There is an imbalance regarding the rights and duties of the parties in a letter of credit transaction and there is no security provided under the UCP and in many cases buyer is paying for the goods he had not contracted for. Courts believe that the buyer chose the UCP under the principle of autonomy.
Yet the process clearly shows that the buyer’s autonomy has been denied. These factors show that the way the letter of credit system operates; applicant bears a disproportionate portion risk due to the negligence of the bank and the risk of intentional wrongdoing in respect of the documents and the underlying transaction.
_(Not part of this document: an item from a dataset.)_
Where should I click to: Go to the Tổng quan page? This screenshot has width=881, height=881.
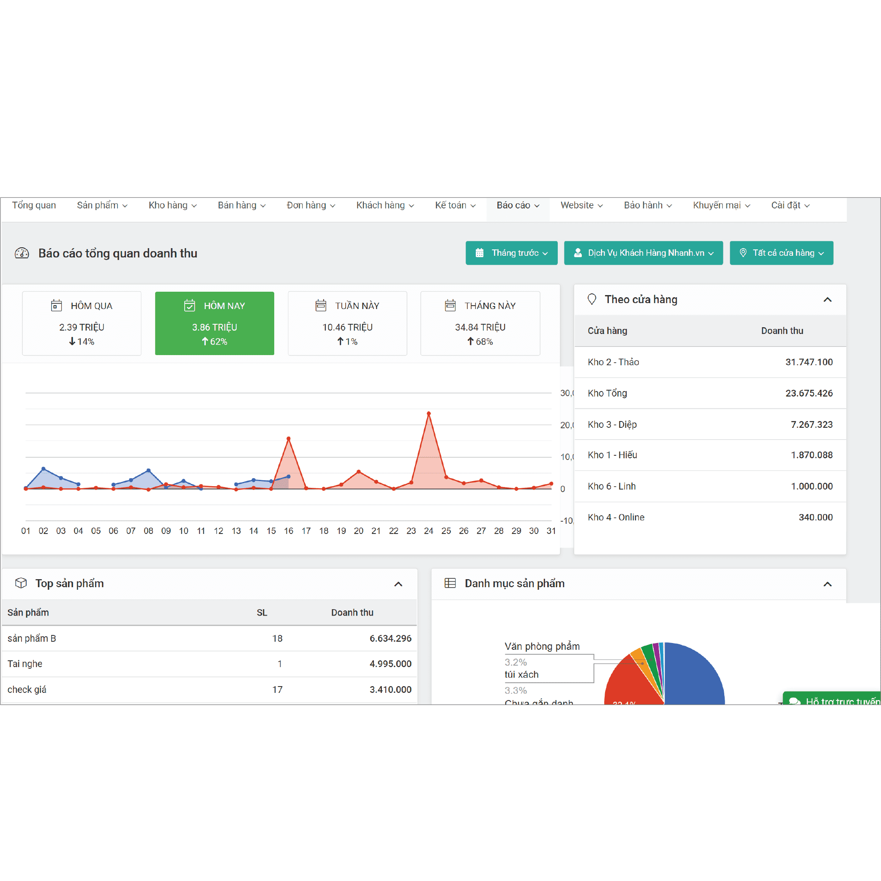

The contractual relationship between the applicant and the issuing bank has never been given enough attention by the UCP or the courts. Therefore, there is a clear lack of balance of rights and duties of the parties as if they were only the rights and duties of the banks and the sellers. Due to such deficiency in the letter of credit system, a situation has raised, where banks do not exercise true reasonable care towards the buyers, and sellers deliver discrepant and even non-genuine documents and get payment.
There should be a clear standard for the banks to exercise “reasonable care” towards buyers. The importance of the seller's duty of providing conforming and genuine documents should also be clarified by placing all parties under the obligation to exercise “good faith” in the discharge of their respective responsibilities under the letter of credit transaction.
This thesis demonstrated the deficiencies of the UCP in its role to balance the rights and obligations of the parties participating in the credit, and the system’s failure to properly solve the fundamental issues of justice and equity. It further highlighted the need for reform in the system and also set out some ways in which such reforms can be brought. By making such improvements in the UCP so that it represents the interests of all parties, the integrity, efficiency and the reliability of the system can be increased.
There is no doubt that documentary credits are the most common way of payment for international sales. English judges have referred to documentary credits as “the life blood of international trade”. This interpretation well establishes the importance of documentary credit for international trade. It seems that documentary credits will preserve their popularity until a better system is developed.
The fact that it is the most common way of payment does not mean that documentary credits are based on a perfect system. Indeed, the documentary credit system has some points that should be improved and adjusted according to new technology and new commercial concepts. Revisions of UCP have been very useful in achieving this idea. However there has been no improvement, in respect of one, maybe the most important problem: fraud. UCP 500 is silent on this issue. Case law has considered the issue but has not provided a precise manner to follow or a proper solution to apply.
Undoubtedly, fraud is inevitable for the documentary credit system, in particular because banks deal with documents only. Nevertheless there are simple precautions to be taken in order to avoid the rise in number of fraud cases. A reconsideration of fraud in the English courts or the insertion of a relevant article in a new version of UCP seems to be the best solution. Until this is done, banks and buyers, who are the usual victims of documentary credit frauds can take very simple precautions and protect themselves from the consequences of possible fraud.
If fraud is left as a gap in order to preserve the attraction of documentary credits due to its autonomous character, the rise in fraud will continue and losses will reach irreparable sums. Ultimately, risk of fraud will diminish the attractiveness of documentary credits.